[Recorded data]
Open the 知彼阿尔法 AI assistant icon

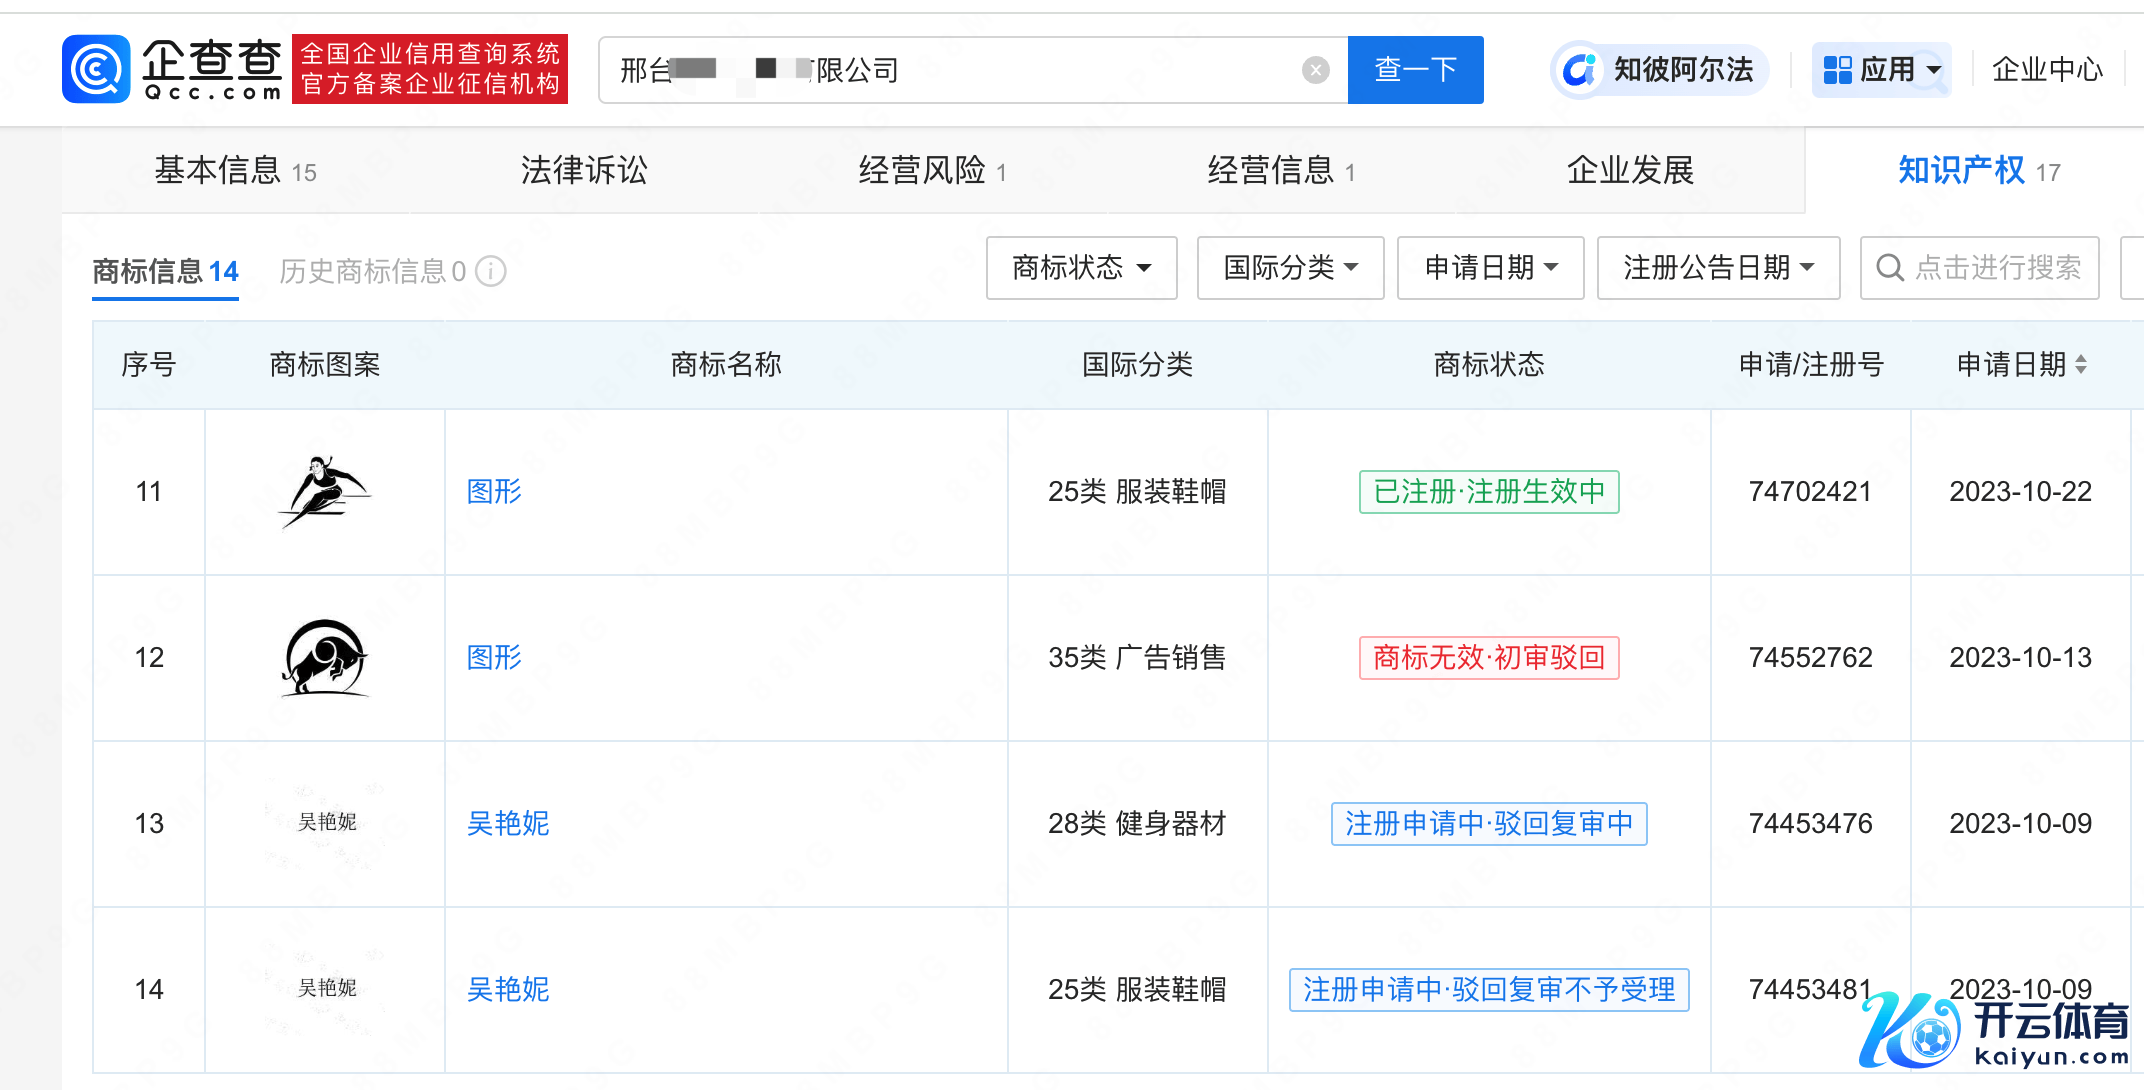pos(1579,70)
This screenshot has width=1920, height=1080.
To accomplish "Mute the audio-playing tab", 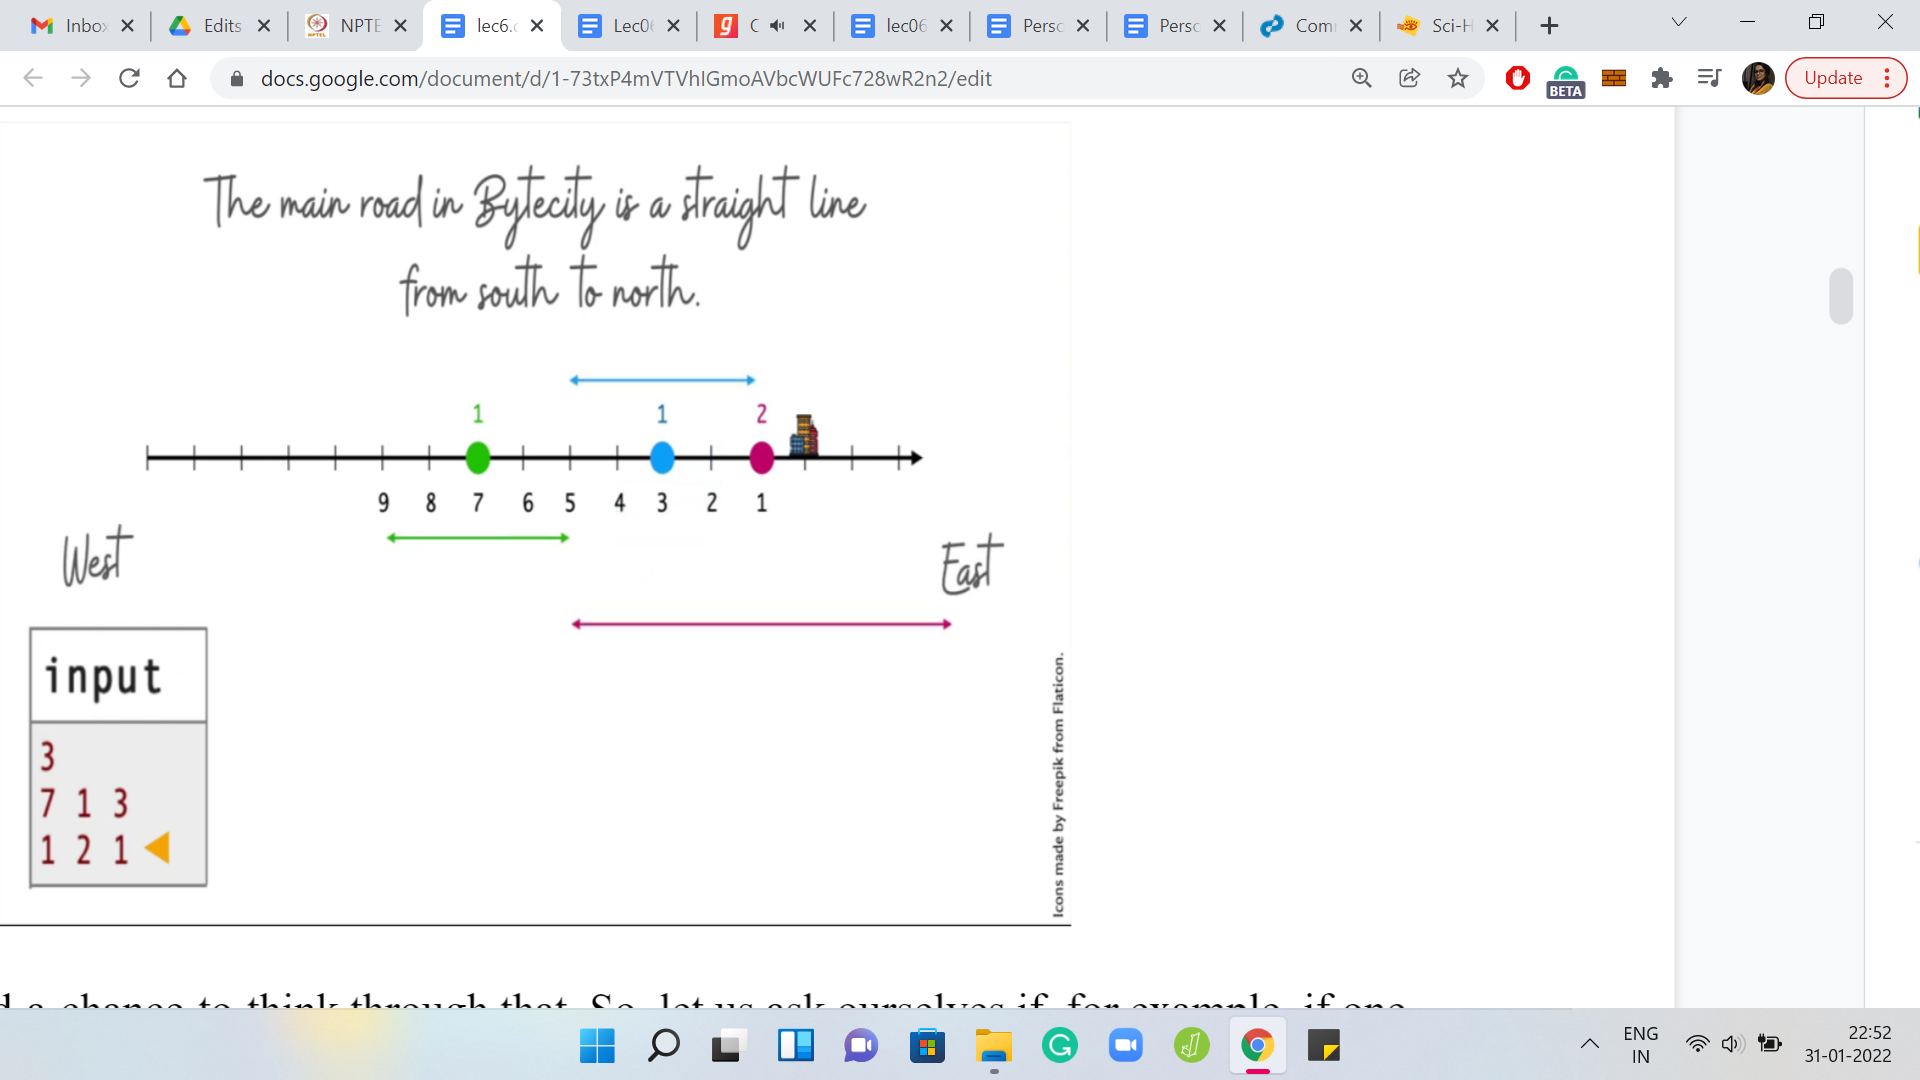I will (x=778, y=26).
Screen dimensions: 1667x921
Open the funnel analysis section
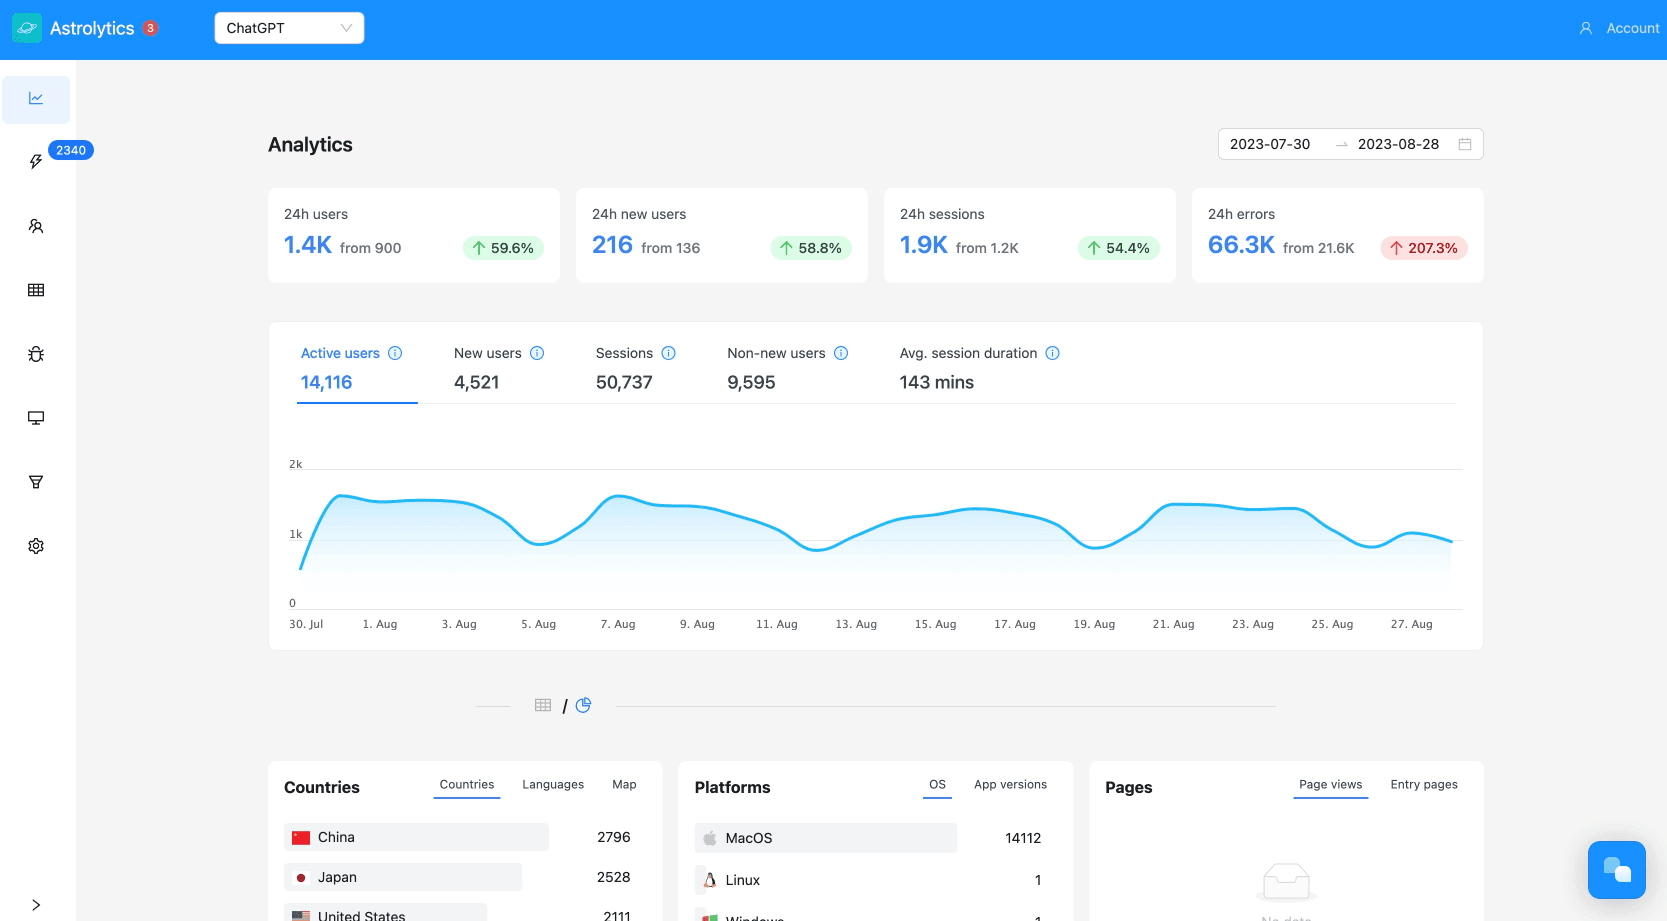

TASK TO CARRY OUT:
Your task is to retype, exactly and only, the lines from the line holding "Screen dimensions: 1667x921" through the final line of the data above, with both ends kept. Drop the pictures.

RESPONSE FOR THIS EXERCISE:
Screen dimensions: 1667x921
Open the funnel analysis section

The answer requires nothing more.